MicroRNA-135b acts as a tumor promoter by targeting the hypoxia-inducible factor pathway in genetically defined mouse model of head and neck squamous cell carcinoma

Here in, we investigated the mechanism underlying overexpression of miR-135b in the human head and neck squamous cell carcinoma (HNSCC) cell lines and in the HNSCC mouse model. Exogenous expression of miR-135b in these cell lines increased cell proliferation, migration, and colony formation. Gene silencing analysis revealed that miR-135b affects a regulator that inhibits hypoxia-inducible factor (HIF). Increased miR-135b expression was positively correlated with HIF-1α expression and microvessel density in the HNSCC model. Thus, our data demonstrate that miR-135b acts as a tumor promoter by promoting cancer cell proliferation, colony formation, survival, and angiogenesis through activation of HIF-1α in HNSCC.

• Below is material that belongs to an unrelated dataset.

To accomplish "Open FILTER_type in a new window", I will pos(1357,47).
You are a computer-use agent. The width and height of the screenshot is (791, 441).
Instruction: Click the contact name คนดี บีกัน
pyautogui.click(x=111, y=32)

► Spontaneous development of HNSCC in Tgfbr1/Pten 2cKO mice results in miR-135b overexpression. ► The oncogenic potential of increased miR-135b expression mainly correlates to Tgfbr1 deletion. ► miR-135b promotes angiogenesis potential of HUVEC in HNSCC mice. ► miR-135b decreases FIH expression and increases expression of HIF-1α and VEGFA in HNSCC.